*Work to complete*
Your answer should be the records below, repeated exactly as they stand.

Pixel coordinate grounding data

━━━━━━━━━━━━━━━━━━━━

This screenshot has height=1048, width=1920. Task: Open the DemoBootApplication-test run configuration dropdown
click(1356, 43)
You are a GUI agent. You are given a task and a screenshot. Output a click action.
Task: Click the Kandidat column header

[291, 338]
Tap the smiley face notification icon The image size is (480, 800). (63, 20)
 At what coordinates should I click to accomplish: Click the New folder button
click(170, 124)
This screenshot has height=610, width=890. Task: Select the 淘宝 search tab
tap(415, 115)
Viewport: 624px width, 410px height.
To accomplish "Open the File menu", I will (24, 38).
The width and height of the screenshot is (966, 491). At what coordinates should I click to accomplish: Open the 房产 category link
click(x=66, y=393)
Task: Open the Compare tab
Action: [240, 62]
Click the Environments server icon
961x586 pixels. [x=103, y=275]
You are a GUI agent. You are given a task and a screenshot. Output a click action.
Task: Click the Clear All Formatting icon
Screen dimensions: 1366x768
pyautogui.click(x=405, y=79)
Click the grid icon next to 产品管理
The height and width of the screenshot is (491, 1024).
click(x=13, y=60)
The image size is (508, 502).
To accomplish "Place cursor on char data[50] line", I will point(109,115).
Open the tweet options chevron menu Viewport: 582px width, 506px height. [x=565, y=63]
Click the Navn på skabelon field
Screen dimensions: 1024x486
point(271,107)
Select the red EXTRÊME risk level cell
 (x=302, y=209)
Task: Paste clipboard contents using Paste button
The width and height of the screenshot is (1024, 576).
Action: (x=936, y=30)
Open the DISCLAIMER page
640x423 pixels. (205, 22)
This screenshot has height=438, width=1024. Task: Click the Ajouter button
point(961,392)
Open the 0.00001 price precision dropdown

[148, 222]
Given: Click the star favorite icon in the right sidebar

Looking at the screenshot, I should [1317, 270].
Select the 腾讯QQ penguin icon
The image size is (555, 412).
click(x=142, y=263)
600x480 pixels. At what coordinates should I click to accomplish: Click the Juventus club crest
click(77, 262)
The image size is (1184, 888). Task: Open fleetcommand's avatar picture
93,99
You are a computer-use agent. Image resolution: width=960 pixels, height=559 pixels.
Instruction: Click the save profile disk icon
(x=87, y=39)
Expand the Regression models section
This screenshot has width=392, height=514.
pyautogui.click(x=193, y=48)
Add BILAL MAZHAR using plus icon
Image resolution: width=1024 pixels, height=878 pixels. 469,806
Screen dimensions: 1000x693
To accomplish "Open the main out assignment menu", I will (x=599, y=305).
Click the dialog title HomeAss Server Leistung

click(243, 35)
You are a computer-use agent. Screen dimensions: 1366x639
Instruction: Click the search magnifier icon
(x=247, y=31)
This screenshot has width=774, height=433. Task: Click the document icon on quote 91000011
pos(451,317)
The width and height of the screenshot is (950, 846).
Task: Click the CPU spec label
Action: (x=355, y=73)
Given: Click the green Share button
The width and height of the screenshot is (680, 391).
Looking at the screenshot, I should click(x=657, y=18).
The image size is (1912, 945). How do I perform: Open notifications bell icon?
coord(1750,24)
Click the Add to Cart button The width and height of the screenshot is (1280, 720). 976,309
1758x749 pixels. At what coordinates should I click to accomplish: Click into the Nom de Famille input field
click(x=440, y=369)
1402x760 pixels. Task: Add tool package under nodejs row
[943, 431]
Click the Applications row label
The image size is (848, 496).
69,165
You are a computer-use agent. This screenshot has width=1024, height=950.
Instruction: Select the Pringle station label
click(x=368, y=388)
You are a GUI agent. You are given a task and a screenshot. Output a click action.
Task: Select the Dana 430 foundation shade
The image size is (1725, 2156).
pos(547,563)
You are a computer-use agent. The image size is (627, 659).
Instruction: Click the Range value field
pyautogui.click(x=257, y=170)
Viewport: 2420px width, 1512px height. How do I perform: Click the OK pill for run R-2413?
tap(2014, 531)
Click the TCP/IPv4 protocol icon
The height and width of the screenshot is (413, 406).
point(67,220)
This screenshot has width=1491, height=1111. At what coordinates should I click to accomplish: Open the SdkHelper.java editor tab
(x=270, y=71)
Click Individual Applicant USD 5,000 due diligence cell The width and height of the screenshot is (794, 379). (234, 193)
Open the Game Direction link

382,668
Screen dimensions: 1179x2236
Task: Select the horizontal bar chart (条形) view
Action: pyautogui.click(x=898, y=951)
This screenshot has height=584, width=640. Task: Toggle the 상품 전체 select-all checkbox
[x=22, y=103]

━━━━━━━━━━━━━━━━━━━━

*Reply to the task*
This screenshot has height=1048, width=1920. Task: Open the DemoBootApplication-test run configuration dropdown
click(1356, 43)
You are a GUI agent. You are given a task and a screenshot. Output a click action.
Task: Click the Kandidat column header

[291, 338]
Tap the smiley face notification icon The image size is (480, 800). (63, 20)
 At what coordinates should I click to accomplish: Click the New folder button
click(170, 124)
This screenshot has height=610, width=890. Task: Select the 淘宝 search tab
tap(415, 115)
Viewport: 624px width, 410px height.
To accomplish "Open the File menu", I will (24, 38).
The width and height of the screenshot is (966, 491). At what coordinates should I click to accomplish: Open the 房产 category link
click(x=66, y=393)
Task: Open the Compare tab
Action: [240, 62]
Click the Environments server icon
961x586 pixels. [x=103, y=275]
You are a GUI agent. You are given a task and a screenshot. Output a click action.
Task: Click the Clear All Formatting icon
Screen dimensions: 1366x768
pyautogui.click(x=405, y=79)
Click the grid icon next to 产品管理
The height and width of the screenshot is (491, 1024).
click(x=13, y=60)
The image size is (508, 502).
To accomplish "Place cursor on char data[50] line", I will point(109,115).
Open the tweet options chevron menu Viewport: 582px width, 506px height. [x=565, y=63]
Click the Navn på skabelon field
Screen dimensions: 1024x486
point(271,107)
Select the red EXTRÊME risk level cell
 (x=302, y=209)
Task: Paste clipboard contents using Paste button
The width and height of the screenshot is (1024, 576).
Action: (x=936, y=30)
Open the DISCLAIMER page
640x423 pixels. (205, 22)
This screenshot has height=438, width=1024. Task: Click the Ajouter button
point(961,392)
Open the 0.00001 price precision dropdown

[148, 222]
Given: Click the star favorite icon in the right sidebar

Looking at the screenshot, I should [1317, 270].
Select the 腾讯QQ penguin icon
The image size is (555, 412).
click(x=142, y=263)
600x480 pixels. At what coordinates should I click to accomplish: Click the Juventus club crest
click(77, 262)
The image size is (1184, 888). Task: Open fleetcommand's avatar picture
93,99
You are a computer-use agent. Image resolution: width=960 pixels, height=559 pixels.
Instruction: Click the save profile disk icon
(x=87, y=39)
Expand the Regression models section
This screenshot has width=392, height=514.
pyautogui.click(x=193, y=48)
Add BILAL MAZHAR using plus icon
Image resolution: width=1024 pixels, height=878 pixels. 469,806
Screen dimensions: 1000x693
To accomplish "Open the main out assignment menu", I will (x=599, y=305).
Click the dialog title HomeAss Server Leistung

click(243, 35)
You are a computer-use agent. Screen dimensions: 1366x639
Instruction: Click the search magnifier icon
(x=247, y=31)
This screenshot has width=774, height=433. Task: Click the document icon on quote 91000011
pos(451,317)
The width and height of the screenshot is (950, 846).
Task: Click the CPU spec label
Action: (x=355, y=73)
Given: Click the green Share button
The width and height of the screenshot is (680, 391).
Looking at the screenshot, I should click(x=657, y=18).
The image size is (1912, 945). How do I perform: Open notifications bell icon?
coord(1750,24)
Click the Add to Cart button The width and height of the screenshot is (1280, 720). 976,309
1758x749 pixels. At what coordinates should I click to accomplish: Click into the Nom de Famille input field
click(x=440, y=369)
1402x760 pixels. Task: Add tool package under nodejs row
[943, 431]
Click the Applications row label
The image size is (848, 496).
69,165
You are a computer-use agent. This screenshot has width=1024, height=950.
Instruction: Select the Pringle station label
click(x=368, y=388)
You are a GUI agent. You are given a task and a screenshot. Output a click action.
Task: Select the Dana 430 foundation shade
The image size is (1725, 2156).
pos(547,563)
You are a computer-use agent. The image size is (627, 659).
Instruction: Click the Range value field
pyautogui.click(x=257, y=170)
Viewport: 2420px width, 1512px height. How do I perform: Click the OK pill for run R-2413?
tap(2014, 531)
Click the TCP/IPv4 protocol icon
The height and width of the screenshot is (413, 406).
point(67,220)
This screenshot has width=1491, height=1111. At what coordinates should I click to accomplish: Open the SdkHelper.java editor tab
(x=270, y=71)
Click Individual Applicant USD 5,000 due diligence cell The width and height of the screenshot is (794, 379). (234, 193)
Open the Game Direction link

382,668
Screen dimensions: 1179x2236
Task: Select the horizontal bar chart (条形) view
Action: pyautogui.click(x=898, y=951)
This screenshot has height=584, width=640. Task: Toggle the 상품 전체 select-all checkbox
[x=22, y=103]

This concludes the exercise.